Istruzioni del compito. Riscrivi tutte le voci riportate qui sotto, riga per riga, senza cambiare nulla.

Un blocco di dati.
▼
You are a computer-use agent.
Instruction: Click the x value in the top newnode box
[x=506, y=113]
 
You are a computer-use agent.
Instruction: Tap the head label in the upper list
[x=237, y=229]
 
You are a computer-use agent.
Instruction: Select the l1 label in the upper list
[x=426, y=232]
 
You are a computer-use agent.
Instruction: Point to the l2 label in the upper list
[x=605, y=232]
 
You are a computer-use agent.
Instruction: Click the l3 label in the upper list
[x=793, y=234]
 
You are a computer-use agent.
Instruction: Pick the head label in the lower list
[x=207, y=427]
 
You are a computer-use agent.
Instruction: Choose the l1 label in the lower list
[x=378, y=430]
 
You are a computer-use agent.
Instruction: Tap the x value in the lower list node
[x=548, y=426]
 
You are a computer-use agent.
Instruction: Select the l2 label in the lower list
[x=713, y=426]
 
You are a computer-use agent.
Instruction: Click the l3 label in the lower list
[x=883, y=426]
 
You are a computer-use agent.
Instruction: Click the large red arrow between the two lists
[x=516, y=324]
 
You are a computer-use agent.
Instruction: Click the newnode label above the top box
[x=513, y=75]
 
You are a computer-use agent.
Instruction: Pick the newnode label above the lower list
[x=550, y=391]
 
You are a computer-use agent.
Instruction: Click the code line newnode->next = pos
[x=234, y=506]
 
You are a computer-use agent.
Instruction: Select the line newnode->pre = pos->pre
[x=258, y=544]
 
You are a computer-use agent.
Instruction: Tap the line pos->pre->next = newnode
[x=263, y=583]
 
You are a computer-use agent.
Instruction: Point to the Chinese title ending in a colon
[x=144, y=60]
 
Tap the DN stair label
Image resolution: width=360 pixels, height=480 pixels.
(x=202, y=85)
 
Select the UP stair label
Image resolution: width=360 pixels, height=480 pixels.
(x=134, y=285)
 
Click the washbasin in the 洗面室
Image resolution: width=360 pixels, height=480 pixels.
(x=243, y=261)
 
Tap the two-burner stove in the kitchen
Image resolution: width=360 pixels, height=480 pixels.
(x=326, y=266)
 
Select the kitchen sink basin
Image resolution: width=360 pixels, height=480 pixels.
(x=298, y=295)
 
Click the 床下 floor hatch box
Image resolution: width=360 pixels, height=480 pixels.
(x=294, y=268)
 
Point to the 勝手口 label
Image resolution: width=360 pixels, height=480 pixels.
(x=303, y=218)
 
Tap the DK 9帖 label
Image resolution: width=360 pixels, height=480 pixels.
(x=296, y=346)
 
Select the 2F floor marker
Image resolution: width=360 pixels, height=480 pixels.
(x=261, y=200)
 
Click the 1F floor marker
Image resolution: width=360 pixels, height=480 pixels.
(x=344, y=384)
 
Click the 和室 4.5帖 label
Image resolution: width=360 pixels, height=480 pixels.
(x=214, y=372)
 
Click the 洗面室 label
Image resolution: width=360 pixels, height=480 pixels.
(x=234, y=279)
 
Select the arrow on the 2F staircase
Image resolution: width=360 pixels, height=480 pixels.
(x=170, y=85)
▲
Risultato del compito.
You are a computer-use agent.
Instruction: Click the x value in the top newnode box
[x=506, y=113]
 
You are a computer-use agent.
Instruction: Tap the head label in the upper list
[x=237, y=229]
 
You are a computer-use agent.
Instruction: Select the l1 label in the upper list
[x=426, y=232]
 
You are a computer-use agent.
Instruction: Point to the l2 label in the upper list
[x=605, y=232]
 
You are a computer-use agent.
Instruction: Click the l3 label in the upper list
[x=793, y=234]
 
You are a computer-use agent.
Instruction: Pick the head label in the lower list
[x=207, y=427]
 
You are a computer-use agent.
Instruction: Choose the l1 label in the lower list
[x=378, y=430]
 
You are a computer-use agent.
Instruction: Tap the x value in the lower list node
[x=548, y=426]
 
You are a computer-use agent.
Instruction: Select the l2 label in the lower list
[x=713, y=426]
 
You are a computer-use agent.
Instruction: Click the l3 label in the lower list
[x=883, y=426]
 
You are a computer-use agent.
Instruction: Click the large red arrow between the two lists
[x=516, y=324]
 
You are a computer-use agent.
Instruction: Click the newnode label above the top box
[x=513, y=75]
 
You are a computer-use agent.
Instruction: Pick the newnode label above the lower list
[x=550, y=391]
 
You are a computer-use agent.
Instruction: Click the code line newnode->next = pos
[x=234, y=506]
 
You are a computer-use agent.
Instruction: Select the line newnode->pre = pos->pre
[x=258, y=544]
 
You are a computer-use agent.
Instruction: Tap the line pos->pre->next = newnode
[x=263, y=583]
 
You are a computer-use agent.
Instruction: Point to the Chinese title ending in a colon
[x=144, y=60]
 
Tap the DN stair label
Image resolution: width=360 pixels, height=480 pixels.
(x=202, y=85)
 
Select the UP stair label
Image resolution: width=360 pixels, height=480 pixels.
(x=134, y=285)
 
Click the washbasin in the 洗面室
Image resolution: width=360 pixels, height=480 pixels.
(x=243, y=261)
 
Tap the two-burner stove in the kitchen
Image resolution: width=360 pixels, height=480 pixels.
(x=326, y=266)
 
Select the kitchen sink basin
Image resolution: width=360 pixels, height=480 pixels.
(x=298, y=295)
 
Click the 床下 floor hatch box
Image resolution: width=360 pixels, height=480 pixels.
(x=294, y=268)
 
Point to the 勝手口 label
Image resolution: width=360 pixels, height=480 pixels.
(x=303, y=218)
 
Tap the DK 9帖 label
Image resolution: width=360 pixels, height=480 pixels.
(x=296, y=346)
 
Select the 2F floor marker
Image resolution: width=360 pixels, height=480 pixels.
(x=261, y=200)
 
Click the 1F floor marker
Image resolution: width=360 pixels, height=480 pixels.
(x=344, y=384)
 
Click the 和室 4.5帖 label
Image resolution: width=360 pixels, height=480 pixels.
(x=214, y=372)
 
Click the 洗面室 label
Image resolution: width=360 pixels, height=480 pixels.
(x=234, y=279)
 
Select the arrow on the 2F staircase
Image resolution: width=360 pixels, height=480 pixels.
(x=170, y=85)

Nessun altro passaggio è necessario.